→ SOURCE DOCUMENT:
# Older ICE Trice - Opinions please



## cosmicbike (25 Sep 2015)

So I've been thinking about a dabble in the trike world, but on a budget. Just found this one on ebay, reasonable distance from me, looks OK, just wondering if there I anything I should look for on a 15yr old Trice?

http://www.ebay.co.uk/itm/351520680823?_trksid=p2060353.m1438.l2649&ssPageName=STRK:MEBIDX:IT

Thanks


----------



## steveindenmark (25 Sep 2015)

I used to have a new one. I cannot tell you what to look for but that one looks the business. Go and have a go on it :0)


----------



## numbnuts (25 Sep 2015)

WoW looks very good


----------



## Smokin Joe (25 Sep 2015)

I've been looking at that myself.


----------



## numbnuts (25 Sep 2015)

18 hours to go and no bids ?


----------



## Simpleton (25 Sep 2015)

After all the owner has had done to the trike I'd leave well alone. However if so, then I'd be wanting to look at the welds near the crucifix and also the where the track bar is attached to the steering arms as these have been know to fail.


----------



## Andrew1971 (25 Sep 2015)

That look's really nice no harm in having a look though.


----------



## numbnuts (26 Sep 2015)

Now under 3 hours and no bids


----------



## Ian H (26 Sep 2015)

Starting price is way too high. Off-road spec is limiting.


----------



## mickle (26 Sep 2015)

Off road spec is easy to change with fresh tyres and change of sprockets and/or chainrings.

It's easily worth £500. And when you come to sell it you'll very likely get that for it.


----------



## Smokin Joe (26 Sep 2015)

Ended with no bids.

I was very tempted myself, but I don't know anything about recumbents so I'm wary about buying second hand blind. If it had been nearer I'd have gone for a look.

@cosmicbike resisted too.


----------



## cosmicbike (26 Sep 2015)

I did indeed, unable to get there to view due to birthday parties. May take a look if it gets relisted


----------



## voyager (30 Sep 2015)

relisted 

http://www.ebay.co.uk/itm/Ice-Trice...tored-repaint-in-off-road-trim-/351533121773?

starting bid still £499


----------



## Smokin Joe (30 Sep 2015)

I'm itchin'


----------



## mickle (1 Oct 2015)

(Mrs Doyle/) 'Go on, go on', etc


----------



## Smokin Joe (1 Oct 2015)

mickle said:


> (Mrs Doyle/) 'Go on, go on', etc


(Mrs Smokin Joe) 'You've not long bought a bloody frame for your road bike'

((Me) 'Ar$e, feck, drink, girls'.


----------



## Andrew1971 (1 Oct 2015)

Smokin Joe don't mention girl's you may get away with it


----------



## mrandmrspoves (4 Oct 2015)

→ PROVIDED DATA:

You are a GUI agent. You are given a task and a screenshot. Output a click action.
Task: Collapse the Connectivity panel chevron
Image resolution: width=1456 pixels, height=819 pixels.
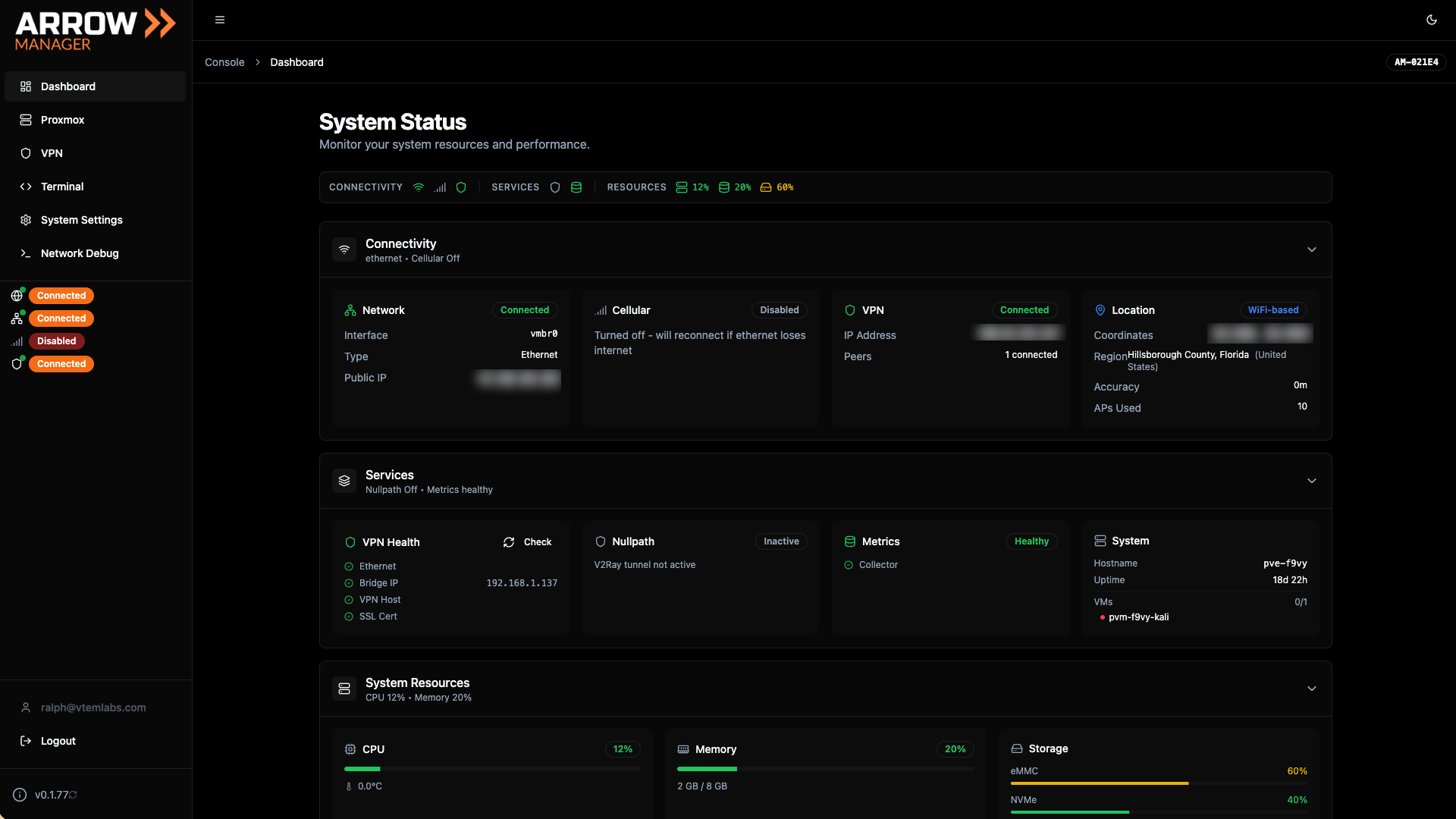tap(1313, 249)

→ SHORT EXERCISE:
Proceed with the forum thread about the older ICE Trice trike, continuing it from the point at which it stops.

→ EXPECTED ANSWER:
I am surprised it didn't sell first time round - but agree that the off road spec and high starting price probably put people off.
The early Peter Ross Crystal Engineering Trice models were variable in quality - and there was an early model that had a very weak frame at the back end - which did have a tendency to crack. Some of the welding was of variable quality too and a few did split at the cruciform.
Basically though the later versions were pretty well sorted and ICE didn't radically change the design on their early models when they took over production.
Any old Crystal Trices that are still out there probably had no welding issues or have already been repaired so I think this would be worth a punt. The seller has taken detailed photos of the underneath - but I guess that if he had wished to, he could easily have hidden welding issues with a little filler prior to painting.
My first bent trike was a Ross Trice and it was a great little trike to ride. I sold it on for a little more than I bought it for and my main reason for selling was the old larger 20" wheels as it was impossible to get decent tyres for ERTRO 451 rather than the newer ERTRO 406. I had toyed with swapping the wheels or getting new rims laced to the original hub - but in the end I decided on a complete upgrade. Ironically one of the other factors in my decision to sell it was the lack of mudguards or a way to mount them (anyone riding that trike in Winter without mudguards us going to get dirty to say the least) whereas my Performer came with mudguards......but the mounts are made from cheese so I fabricated my own anyway!


----------



## ufkacbln (4 Oct 2015)

My first trike was one of those early Peter Ross Trices.







Allegedly the frames were welded and manufactured by a group of sixth formers in Cromer!

I changed the wheels to 406/559 fairly early to get better tyres, but strangely, although all my present trikes have mudguards, I never bothered for all those years on the Trice


I had mine with various design changes for almost 18 years and it was a blast to ride. I eventually upgraded it for a Catrike Expedition


----------



## Smokin Joe (4 Oct 2015)

Cunobelin said:


> My first trike was one of those early Peter Ross Trices.
> 
> 
> 
> ...


I assume you were happy with it, any issues?


----------



## ufkacbln (4 Oct 2015)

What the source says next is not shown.